▶ _Directions for this task_:
Can you reproduce the material word for word, starting with the line that contains "Where should I" and going on through the line that contains "(x=91, y=21)", but without the pictures?

▶ _Input data_:
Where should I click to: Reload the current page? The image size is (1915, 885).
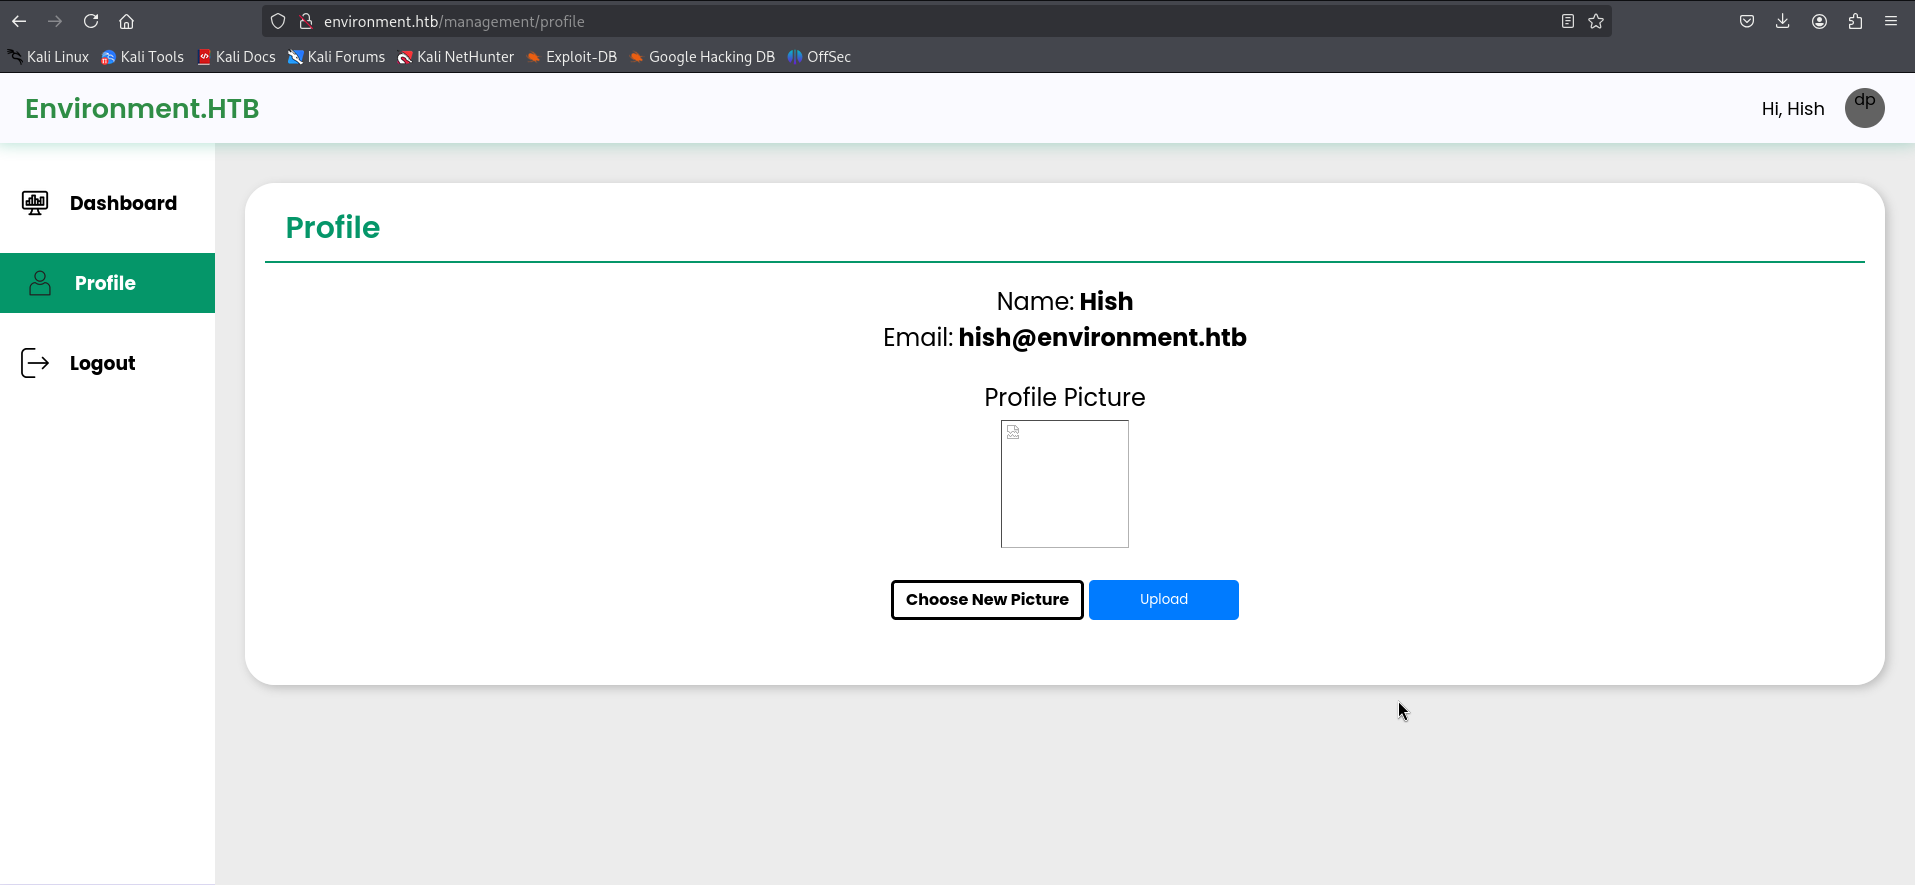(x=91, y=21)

...

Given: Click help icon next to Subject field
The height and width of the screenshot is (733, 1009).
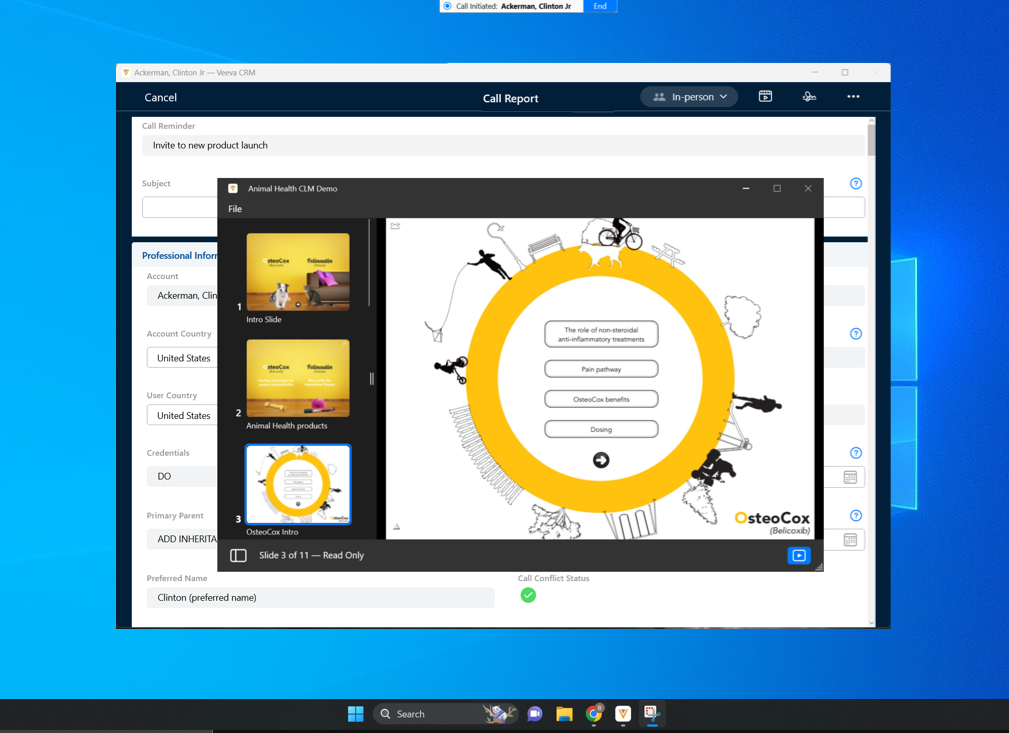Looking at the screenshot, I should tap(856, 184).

...

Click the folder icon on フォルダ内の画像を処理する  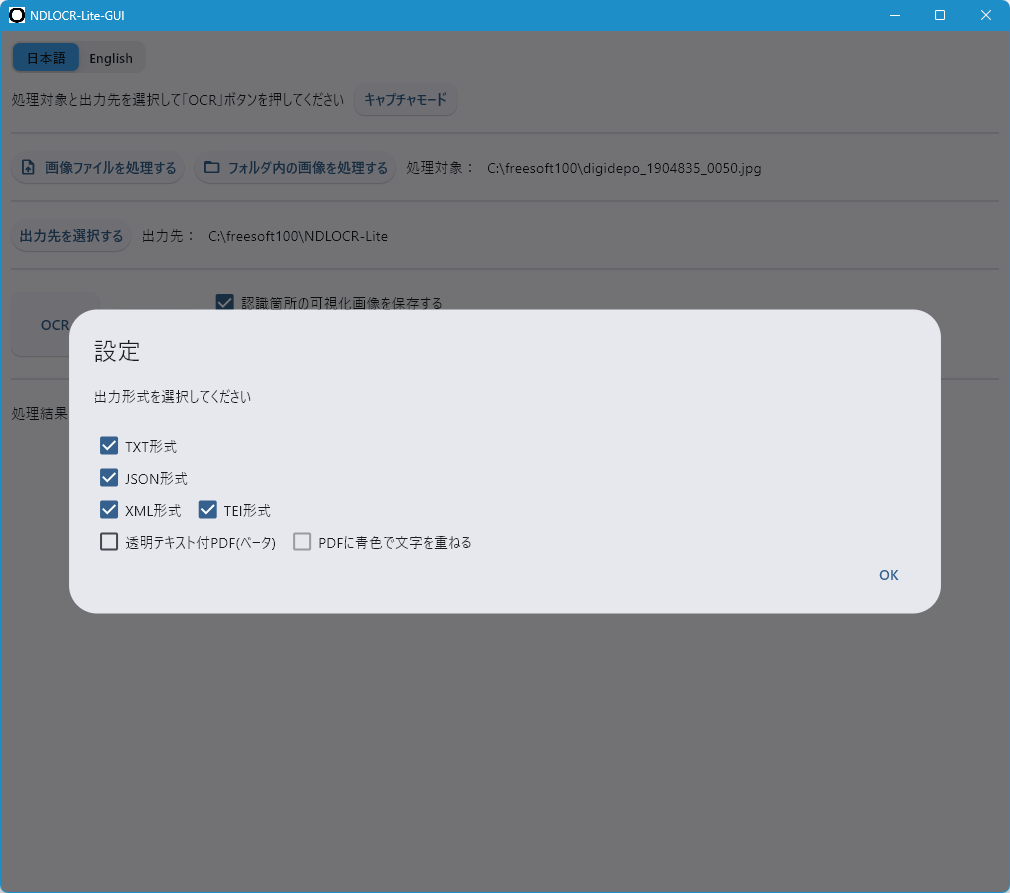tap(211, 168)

▶ _Result of the task_:
Where should I click to: Reload the current page? The image size is (1915, 885).
(x=91, y=21)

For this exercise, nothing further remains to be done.